__Supplied passage__.
*****
Brian Neltner has been interested in applying machine learning and automation tools to catalyst screening since 2010, after seeing the effectiveness of Symyx robotic screening tools. He has one issued patent in the area of automated catalyst manufacturing and testing equipment related to advancing the state of the art in catalyst design.

Since 2010, great strides have been made in using machine learning and adaptive learning to help improve these techniques, and Brian is very excited by the many new avenues for research this opens up. Below, there are several publications which Brian has found particularly inspiring and would like to incorporate into future work, with a brief description and explanation of how these pieces of research relate to long term project goals.

His current github repository can be found at https://github.com/neltnerb/machine-learning with some very basic work looking at chemical solubility following the general concepts explained in Kearnes, et al. below.

Molecular graph convolutions: moving beyond fingerprints, by Steven Kearnes, Kevin McCloskey, Marc Berndyl, Vijay Pande, and Patrick Riley.

This paper is a fascinating effort to use neural networks to produce a molecular fingerprint for chemicals based on nothing but a graph of the atoms present. This approach is particularly interesting in that it did not require the use of physically measured features such as charge, electronegativity, hybridization, hydrogen bonding, or other high level features that chemists would typically use to predict the properties of a given molecule.
*****
__Data segment__.
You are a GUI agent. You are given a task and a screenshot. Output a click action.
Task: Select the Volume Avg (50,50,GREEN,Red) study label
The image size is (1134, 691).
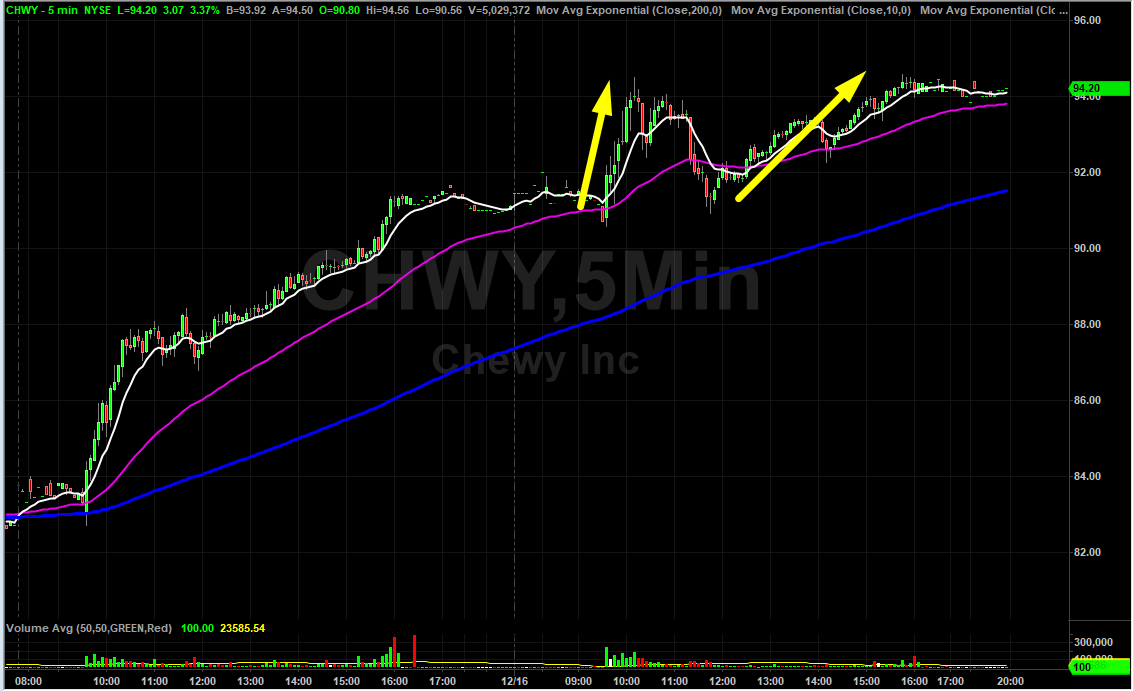pyautogui.click(x=88, y=628)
*****
__Instructions to follow__.
Please reproduce the catalyst-screening text starting at "Since 2010, great" and ending at "and Patrick Riley.", swapping "publications" for "papers".

__Answer for the task__.
Since 2010, great strides have been made in using machine learning and adaptive learning to help improve these techniques, and Brian is very excited by the many new avenues for research this opens up. Below, there are several papers which Brian has found particularly inspiring and would like to incorporate into future work, with a brief description and explanation of how these pieces of research relate to long term project goals.

His current github repository can be found at https://github.com/neltnerb/machine-learning with some very basic work looking at chemical solubility following the general concepts explained in Kearnes, et al. below.

Molecular graph convolutions: moving beyond fingerprints, by Steven Kearnes, Kevin McCloskey, Marc Berndyl, Vijay Pande, and Patrick Riley.